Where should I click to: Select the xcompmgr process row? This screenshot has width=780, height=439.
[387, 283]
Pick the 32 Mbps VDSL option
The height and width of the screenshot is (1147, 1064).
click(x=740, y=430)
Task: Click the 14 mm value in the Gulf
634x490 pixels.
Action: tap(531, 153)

++++++++

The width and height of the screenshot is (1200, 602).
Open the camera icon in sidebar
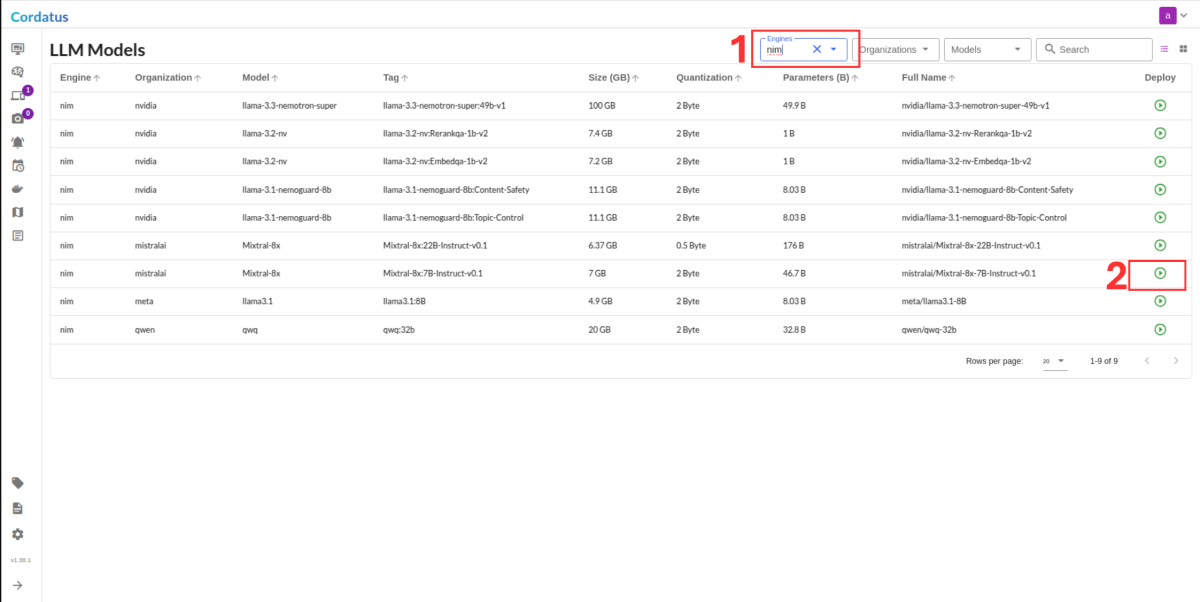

++++++++

» **Task item**
From the records above, retype only the lines starting at the line that contains "The width and" and ending at the line that contains "Open the camera icon in sidebar", both included.

» **Response area**
The width and height of the screenshot is (1200, 602).
Open the camera icon in sidebar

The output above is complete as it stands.